ACTIVITY LIST
A. Answer these questions using the passage on agent tools, one answer per line:
(i) What token limit does the error message in Turn 2 give?
(ii) In the recommended file structure, which file auto-collects all tools?
(iii) What four aspects define production loops?
B. From the passage on agent tools, list every file that appears in the recommended file structure, with its path.
C. Proceed with the passage on agent tools, starting right after its final sentence.
Start of SUPPLIED PASSAGE
Real example of self-correction (Claude Code’s actual behavior):

Turn 1:
User: "Read the extended thinking docs"
Agent: [calls read tool]

Turn 2:
Error: "File content (30043 tokens) exceeds limit (25000).
        Use offset and limit parameters to read in portions."

Turn 3:
Agent: [adapts] "I'll read it in chunks"
       [calls read with offset=0, limit=200]
       [continues until complete]

Errors don’t break the loop—they enable intelligence.

As your system grows, keep schemas and executors together. Here’s the recommended file structure:

project/
├── tools/
│   ├── __init__.py         # Auto-collects all tools
│   ├── search.py           # Search: schema + executor
│   └── weather.py          # Weather: schema + executor
└── main.py                 # Your agent code

Each tool file contains both schema and executor:

# tools/search.py
from anthropic.types import ToolParam

TOOL_SCHEMA = ToolParam({
    "name": "search_web",
    "description": "Search the web for information",
    "input_schema": {
        "type": "object",
        "properties": {"query": {"type": "string"}},
        "required": ["query"]
    }
})

async def search_execute(tool_use):
    query = tool_use["input"]["query"]

    if not query.strip():
        return {"success": False, "error": "Query cannot be empty"}

    results = await search_api(query)
    return {"success": True, "content": f"Found: {results}"}

Auto-collect in tools/__init__.py:

from .search import TOOL_SCHEMA as search_schema, search_execute
from .weather import TOOL_SCHEMA as weather_schema, weather_execute

TOOLS = [search_schema, weather_schema]
EXECUTORS = {"search_web": search_execute, "weather": weather_execute}

Then use in your main code:

from tools import TOOLS, EXECUTORS

response = await client.messages.create(messages=messages, tools=TOOLS)

This organization scales to hundreds of tools without scattered code or if/elif chains.

Tool design is arguably the most important part of building production agents—the quality of your tools directly determines what your agent can accomplish. Beyond data fetching, tools can be creative instruments for reasoning and interaction. The think tool, for instance, doesn’t fetch data at all—it gives Claude space to pause mid-sequence and reason about tool results before deciding next steps, enabling sophisticated sequential decision-making (following the chain-of-thought pattern).

Similarly, you might design a clarify_question tool that prompts users when their intent is ambiguous, or a propose_options tool that presents multiple choices (“Did you mean option A, B, or C?”) with descriptions and lets users select. These interactive tools transform agents from simple request-response systems into collaborative problem solvers that guide users through complex workflows. The schema you write, the errors you craft, and the creativity you bring to tool design—these are what separate basic implementations from production-grade systems.

The Multi-Turn Loop: Autonomy Through Iteration

The loop is what transforms a single API call into an autonomous agent. It repeatedly invokes Claude, executes tools, and builds conversation history until the task completes naturally. Four critical aspects define production loops: loop control (preventing infinite execution), message management (building the history correctly), context engineering (avoiding token overflow), and user interaction (display vs. blocking tools).
End of SUPPLIED PASSAGE
Start of DATA SUPPLIED
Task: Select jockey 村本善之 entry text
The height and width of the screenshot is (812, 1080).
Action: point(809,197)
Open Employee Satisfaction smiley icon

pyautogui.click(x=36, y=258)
End of DATA SUPPLIED
Start of DATA SUPPLIED
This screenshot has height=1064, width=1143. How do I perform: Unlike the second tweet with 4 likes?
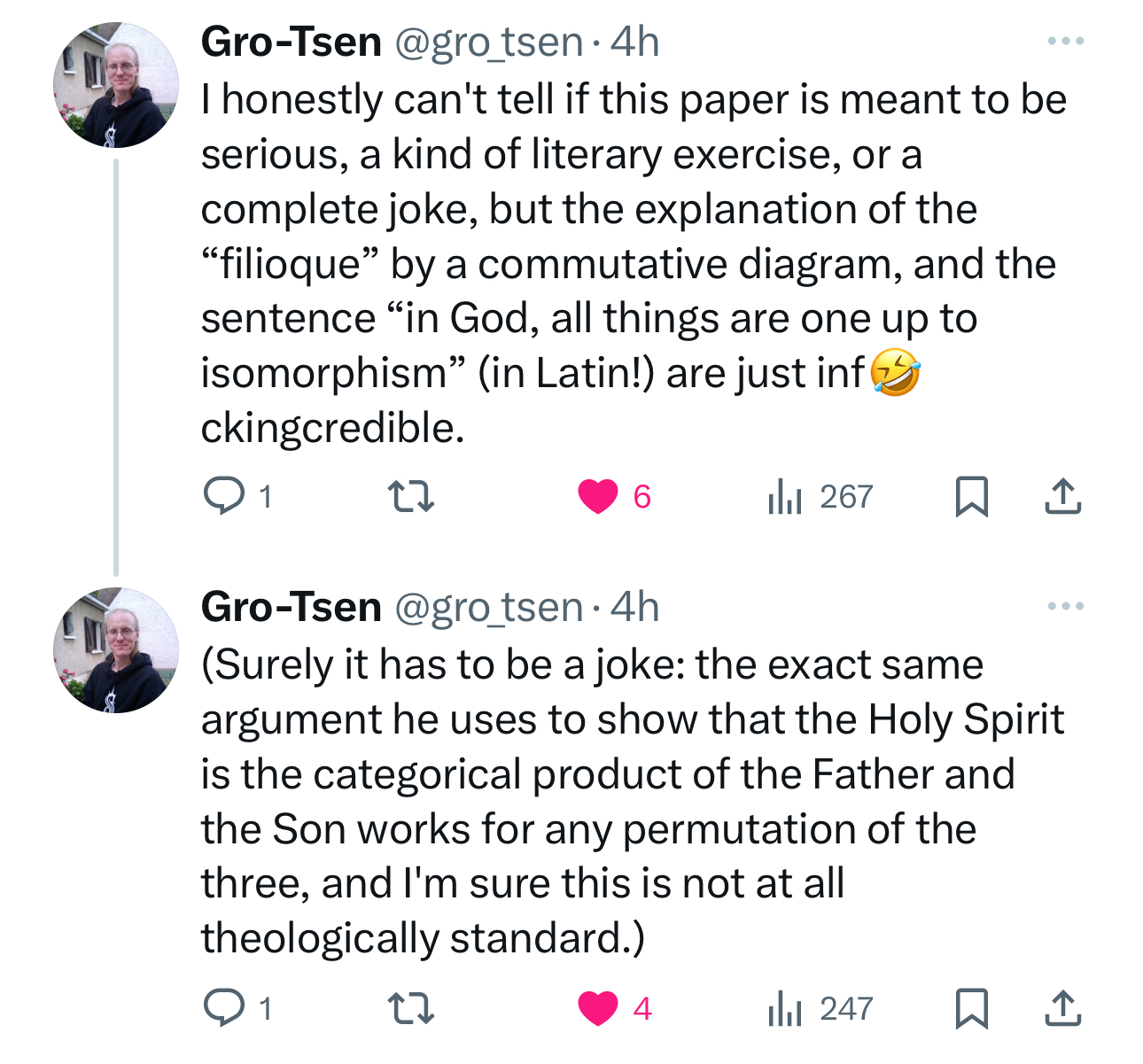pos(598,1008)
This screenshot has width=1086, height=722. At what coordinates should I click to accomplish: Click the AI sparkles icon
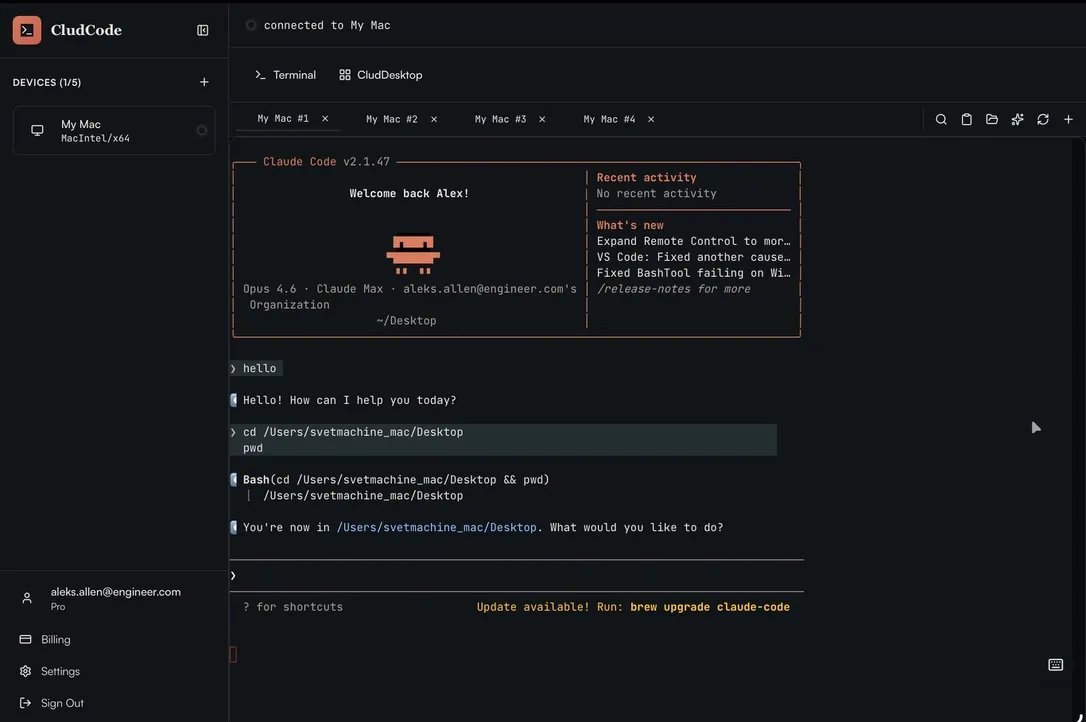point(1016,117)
End of DATA SUPPLIED
Start of DATA SUPPLIED
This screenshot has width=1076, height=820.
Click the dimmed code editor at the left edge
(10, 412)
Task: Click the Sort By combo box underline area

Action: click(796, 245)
End of DATA SUPPLIED
SET OF ANSWERS
A.
(i) 25000 tokens
(ii) tools/__init__.py
(iii) Loop control, message management, context engineering, and user interaction

B.
tools/__init__.py
tools/search.py
tools/weather.py
main.py

C.
The loop continues until Claude’s stop_reason is "end_turn" instead of "tool_use". A max_steps limit prevents infinite loops (set to 10-20 for most tasks). The loop yields progress events to the frontend, enabling real-time UI updates showing which tools are being used. When max steps is reached, Claude receives feedback and makes one final call to gracefully summarize.

async def run_agent_loop(messages, max_steps=15):
    """Agent loop that yields progress events for frontend"""
    step = 0

    while True:
        step += 1

        # Check if max steps reached
        if step > max_steps:
            messages.append({
                "role": "user",
                "content": f"You have used {max_steps} steps. Please summarize what you've accomplished."
            })

            final_response = await client.messages.create(messages=messages, max_tokens=4096)
            yield {"type": "complete", "response": final_response}
            return

        # Call Claude
        response = await client.messages.create(
            messages=messages,
            tools=TOOLS,
            max_tokens=4096
        )

        # Extract content for progress events
        tool_calls = [b for b in response.content if b.get("type") == "tool_use"]
        text_blocks = [b.get("text") for b in response.content if b.get("type") == "text"]

        # Yield assistant message to frontend
        if text_blocks:
            yield {"type": "assistant_message", "content": " ".join(text_blocks)}

        # Yield tool execution events (for non-display/interactive tools)
        if tool_calls:
            tool_names = [tc["name"] for tc in tool_calls]
            yield {"type": "tools_executing", "tools": tool_names}

        messages.append({"role": "assistant", "content": response.content})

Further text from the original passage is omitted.